■ **AIM OF THE TASK**
How many of the lines below have the word "agent" in them? The answer is that number and nothing more.

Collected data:
* * *

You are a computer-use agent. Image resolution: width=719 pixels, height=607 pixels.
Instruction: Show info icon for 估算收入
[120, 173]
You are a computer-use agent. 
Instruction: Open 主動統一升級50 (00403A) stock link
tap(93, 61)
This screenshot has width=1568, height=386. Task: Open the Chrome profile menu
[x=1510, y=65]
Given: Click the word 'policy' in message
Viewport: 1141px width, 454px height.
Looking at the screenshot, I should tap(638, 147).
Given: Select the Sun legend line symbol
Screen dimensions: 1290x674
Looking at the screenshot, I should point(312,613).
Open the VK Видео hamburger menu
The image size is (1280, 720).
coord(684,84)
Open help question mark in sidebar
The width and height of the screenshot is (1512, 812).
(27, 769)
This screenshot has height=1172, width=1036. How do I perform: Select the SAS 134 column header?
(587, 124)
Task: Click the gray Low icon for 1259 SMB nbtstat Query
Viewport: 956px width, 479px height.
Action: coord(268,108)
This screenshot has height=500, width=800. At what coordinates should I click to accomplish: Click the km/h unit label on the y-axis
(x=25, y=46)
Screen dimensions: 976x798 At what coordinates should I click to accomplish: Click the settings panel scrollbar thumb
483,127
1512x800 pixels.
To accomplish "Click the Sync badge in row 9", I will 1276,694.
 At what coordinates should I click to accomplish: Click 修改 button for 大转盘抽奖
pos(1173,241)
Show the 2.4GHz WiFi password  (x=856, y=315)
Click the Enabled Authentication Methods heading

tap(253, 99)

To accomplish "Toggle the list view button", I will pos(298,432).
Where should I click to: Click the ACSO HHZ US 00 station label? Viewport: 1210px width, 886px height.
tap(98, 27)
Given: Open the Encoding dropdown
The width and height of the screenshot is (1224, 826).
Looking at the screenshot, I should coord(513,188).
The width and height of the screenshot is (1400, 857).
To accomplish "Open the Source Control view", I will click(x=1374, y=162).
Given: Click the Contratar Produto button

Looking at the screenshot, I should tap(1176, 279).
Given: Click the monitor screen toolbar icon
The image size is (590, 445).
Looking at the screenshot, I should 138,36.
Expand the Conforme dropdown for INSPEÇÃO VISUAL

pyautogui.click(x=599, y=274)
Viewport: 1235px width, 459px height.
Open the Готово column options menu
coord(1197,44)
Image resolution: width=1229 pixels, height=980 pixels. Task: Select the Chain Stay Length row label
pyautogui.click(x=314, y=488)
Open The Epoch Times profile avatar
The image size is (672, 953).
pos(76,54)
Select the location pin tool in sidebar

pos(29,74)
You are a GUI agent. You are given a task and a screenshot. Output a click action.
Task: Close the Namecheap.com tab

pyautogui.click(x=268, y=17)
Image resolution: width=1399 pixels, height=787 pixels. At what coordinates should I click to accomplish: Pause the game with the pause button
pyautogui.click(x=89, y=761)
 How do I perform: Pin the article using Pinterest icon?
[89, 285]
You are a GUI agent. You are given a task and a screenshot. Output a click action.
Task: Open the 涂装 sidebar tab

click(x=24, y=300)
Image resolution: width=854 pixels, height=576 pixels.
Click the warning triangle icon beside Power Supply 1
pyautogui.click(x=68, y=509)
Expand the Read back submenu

* * *

■ **EXPECTED ANSWER**
4